En l’espace de trois jours, entre le 20 et le 23 mai, le ministère russe de la Défense a annoncé la destruction de 1177 drones ukrainiens, dont 788 hors de la zone de l’opération militaire spéciale.
Selon le rapport hebdomadaire de l’armée, les systèmes de défense aérienne russes ont également intercepté 30 bombes aériennes guidées de fabrication américaine JDAM, 12 roquettes de systèmes de lance-roquettes multiples HIMARS également de fabrication américaine, ainsi que 1548 drones.
La nuit du 22 au 23 mai a été particulièrement singulière : 112 drones auraient été neutralisés, dont 24 au-dessus de la région de Moscou. La chute d’un appareil dans une zone industrielle de la ville d’Ielets, située à 350 kilomètres au sud de Moscou, dans la région de Lipetsk, a blessé neuf personnes et endommagé une trentaine d’appartements.
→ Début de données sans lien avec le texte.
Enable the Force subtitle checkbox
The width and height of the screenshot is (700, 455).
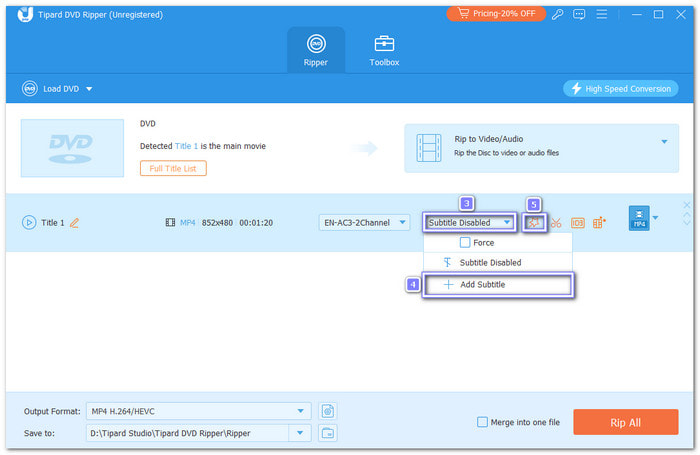(x=465, y=242)
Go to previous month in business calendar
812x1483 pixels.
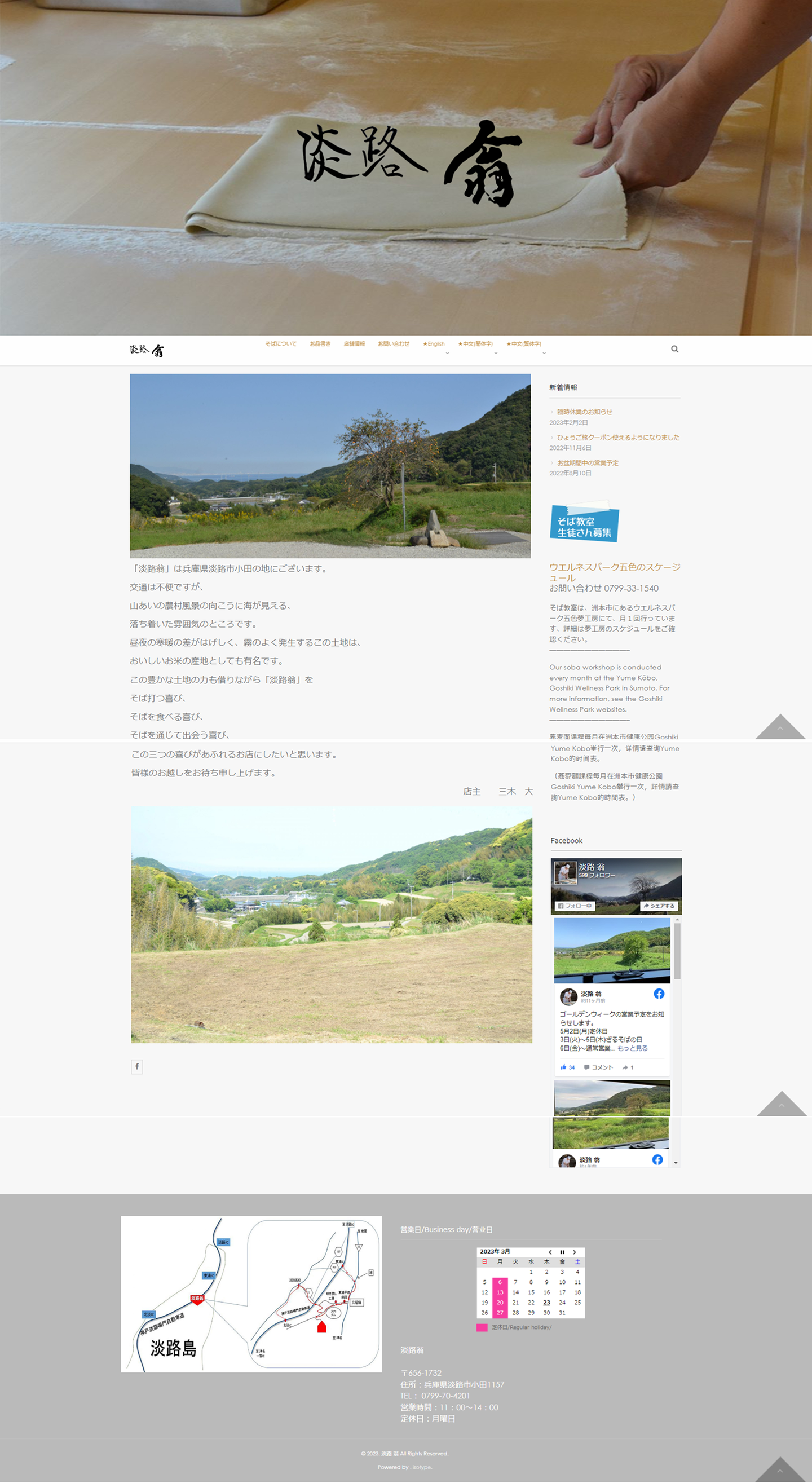coord(550,1252)
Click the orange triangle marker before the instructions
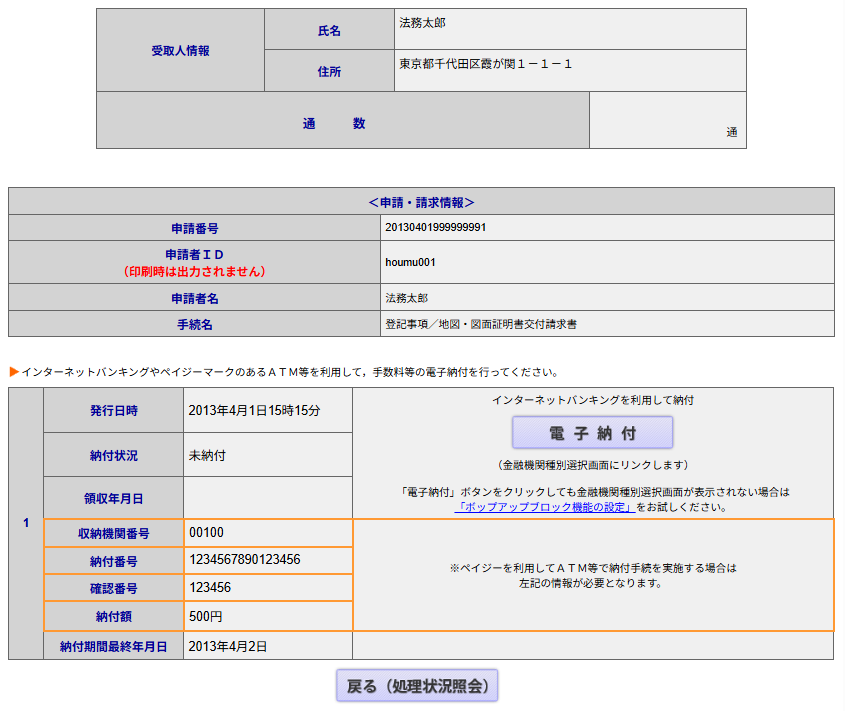 point(14,372)
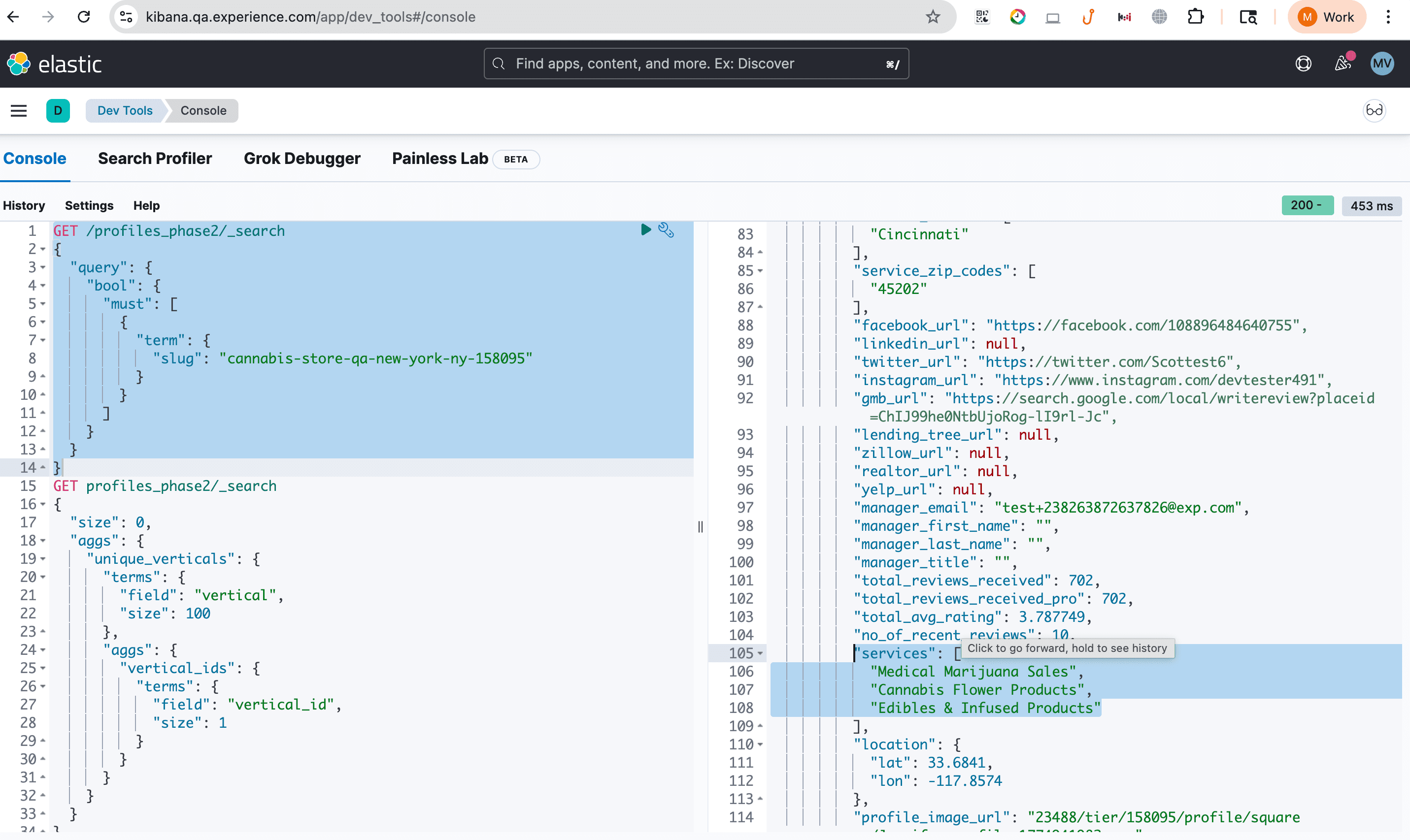Click the glasses accessibility icon
This screenshot has height=840, width=1410.
1374,110
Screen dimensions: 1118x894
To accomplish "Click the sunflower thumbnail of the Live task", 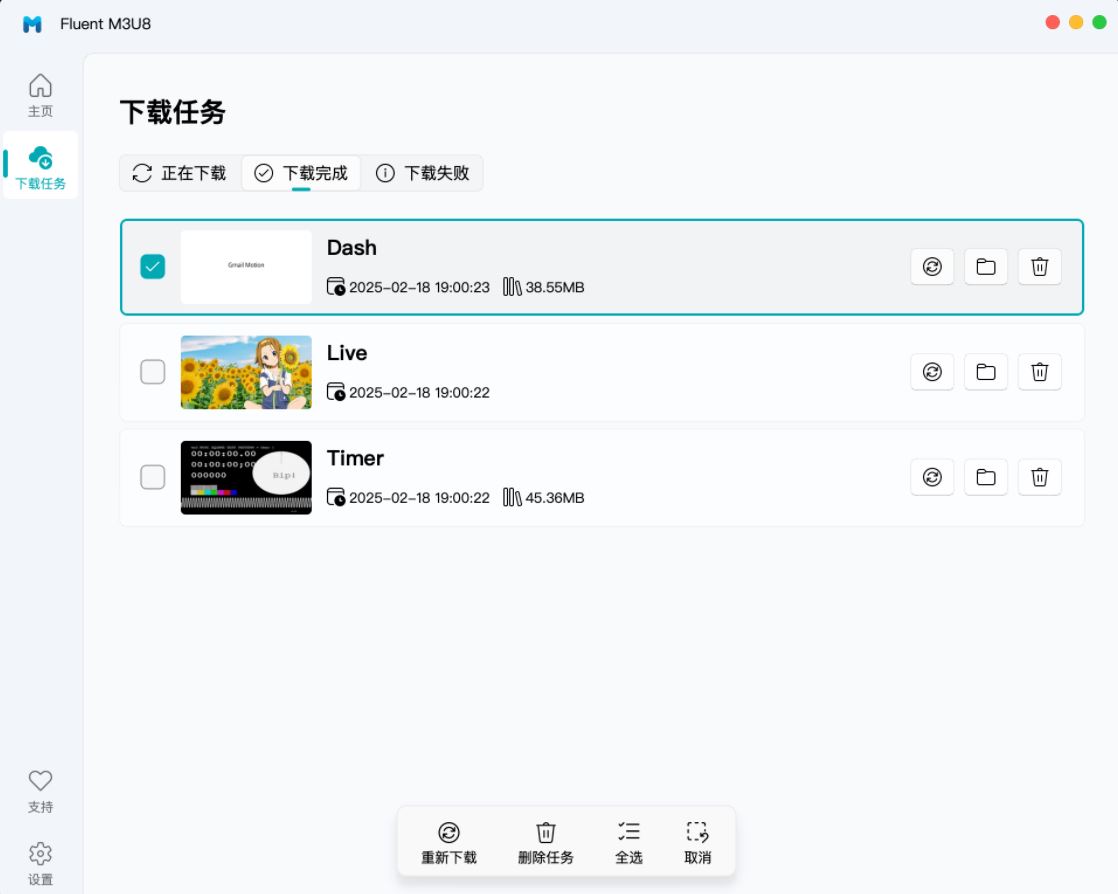I will point(246,371).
Face à cette multiplication des attaques, les autorités russes ont été contraintes de suspendre temporairement les vols dans plusieurs aéroports.
D’après les chiffres publiés par les médias russes, entre le 21 et le 23 mai, les aéroports moscovites ont suspendu ou modifié leurs services à 29 reprises. En parallèle, six régions russes, Ivanovo, Vladimir, Orel, Toula, Lipetsk et Voronej, ont instauré des restrictions sur l’usage du réseau mobile, invoquant la nécessité de mesures de sécurité accrues.
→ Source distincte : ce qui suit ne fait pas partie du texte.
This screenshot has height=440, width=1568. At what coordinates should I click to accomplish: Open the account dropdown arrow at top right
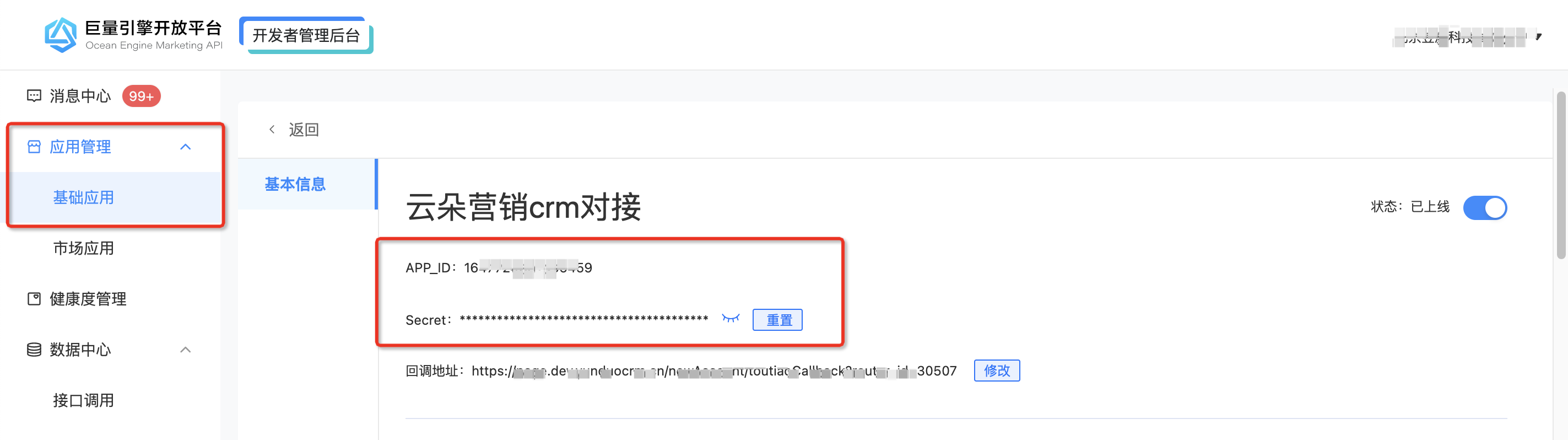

Le Kremlin a fermement réagi à cette série d’attaques, les interprétant comme la preuve d’une absence de volonté de dialogue de la part de Kiev. Le 22 mai, lors d’une réunion en visioconférence avec les membres du gouvernement, le président russe a déclaré que les forces armées russes s’employaient actuellement à créer une zone tampon de sécurité le long de la frontière avec l’Ukraine. Cette mesure aurait pour objectif de réduire les risques d’attaques et de protéger les territoires exposés. Vladimir Poutine a également affirmé que les cibles choisies par l’adversaire n’avaient généralement aucune valeur militaire. Les frappes viseraient des infrastructures civiles, des habitations et des personnes. Les événements récents, selon lui, viendraient confirmer cette tendance : les attaques par drones et les actions menées par des groupes de sabotage et de reconnaissance auraient ciblé des véhicules civils, y compris des ambulances et du matériel agricole.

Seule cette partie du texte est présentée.